IMDB dataset importer for data taken from http://www.imdb.com/interfaces/ (new format with tsv files)
For those interested, pick up "ImportNewImdb" on GitHub, it's my code to import the new datasets into a sqlite database, with some post processing to create a kind-of old-style name-movie link. It's written in ObjC because I am in iOS programming, but it's quite straight forward to follow. It reads the dataset and generates a 5gb sqlite db in about ten minutes.
In the final db there is a "characters" table searchable by tconst or nconst with data taken both from "principal cast" or "known for", as well as director/writers links taken from "title.crew" Maybe there will be some intersection in the data (between "known for" and "principals" for example), but it depends on how you will use the data.
To give an idea, with last dataset I have these numbers:
select ttype, count(*) from characters group by ttype
"d" "3,330,550" "w" "5,172,706" "k" "14,158,036" "p" "26,520,981"
where "d" stands for director, "w" for writers, "k" for "known for", "p" from "principals".
It's not like the data available in old datasets, but it's a start.
Just to give the context, I use this db in my personal iOS app I use since many years to track and vote the movies/series/episodes I watch (I have a bad memory, so I never know if I have already seen a movie or not...) and using a colored icon on filmography/cast I can visually answer questions like "where have I seen this guy, he/she seems familiar to me".

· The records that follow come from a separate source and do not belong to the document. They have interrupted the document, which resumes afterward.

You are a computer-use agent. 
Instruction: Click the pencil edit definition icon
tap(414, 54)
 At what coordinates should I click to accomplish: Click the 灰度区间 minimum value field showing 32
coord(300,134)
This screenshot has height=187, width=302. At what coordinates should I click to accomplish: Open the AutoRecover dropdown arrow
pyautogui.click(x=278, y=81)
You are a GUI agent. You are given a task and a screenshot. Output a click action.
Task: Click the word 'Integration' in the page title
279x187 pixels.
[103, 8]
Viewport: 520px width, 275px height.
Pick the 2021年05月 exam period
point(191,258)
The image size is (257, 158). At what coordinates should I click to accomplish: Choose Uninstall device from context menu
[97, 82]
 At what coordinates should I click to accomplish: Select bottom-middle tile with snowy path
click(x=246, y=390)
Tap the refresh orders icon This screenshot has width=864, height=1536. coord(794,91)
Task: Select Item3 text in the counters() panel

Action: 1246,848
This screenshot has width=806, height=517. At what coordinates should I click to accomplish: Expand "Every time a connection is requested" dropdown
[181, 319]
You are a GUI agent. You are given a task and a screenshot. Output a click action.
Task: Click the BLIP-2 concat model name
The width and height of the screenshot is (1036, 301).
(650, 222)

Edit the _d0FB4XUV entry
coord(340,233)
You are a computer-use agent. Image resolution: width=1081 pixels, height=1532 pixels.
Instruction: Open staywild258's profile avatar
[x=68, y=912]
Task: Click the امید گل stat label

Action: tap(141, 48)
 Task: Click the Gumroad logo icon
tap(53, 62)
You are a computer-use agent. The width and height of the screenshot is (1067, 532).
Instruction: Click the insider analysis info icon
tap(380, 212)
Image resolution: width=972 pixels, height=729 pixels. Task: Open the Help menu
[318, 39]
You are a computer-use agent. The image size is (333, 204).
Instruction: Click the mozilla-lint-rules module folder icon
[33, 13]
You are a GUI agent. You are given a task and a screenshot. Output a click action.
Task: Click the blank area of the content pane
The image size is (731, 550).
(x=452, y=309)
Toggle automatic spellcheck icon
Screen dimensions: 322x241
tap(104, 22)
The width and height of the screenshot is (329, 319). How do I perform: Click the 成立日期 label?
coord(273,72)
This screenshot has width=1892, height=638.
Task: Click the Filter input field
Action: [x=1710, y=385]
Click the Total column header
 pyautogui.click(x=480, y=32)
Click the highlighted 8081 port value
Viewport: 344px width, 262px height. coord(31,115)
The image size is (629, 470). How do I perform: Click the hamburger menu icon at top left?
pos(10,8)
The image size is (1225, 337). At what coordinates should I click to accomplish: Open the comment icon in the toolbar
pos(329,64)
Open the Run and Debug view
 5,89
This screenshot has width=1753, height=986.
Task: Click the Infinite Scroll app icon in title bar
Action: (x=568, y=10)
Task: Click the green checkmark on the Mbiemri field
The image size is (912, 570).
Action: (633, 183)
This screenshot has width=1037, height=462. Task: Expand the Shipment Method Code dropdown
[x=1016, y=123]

I also used to write some funny queries to answer questions like "who is my favorite actor/actress/director" based on the votes I give, and many other queries like "which is my favorite genre or country of origin", but this will be no more accurate or possible not having a full database, so bad: I will have to rely on my sensations instead that on pure numbers...
I cannot wait to see if I will be eligible to the promised new full exports, even if I think I will not since I am more a data user than a real contributor.
Best regards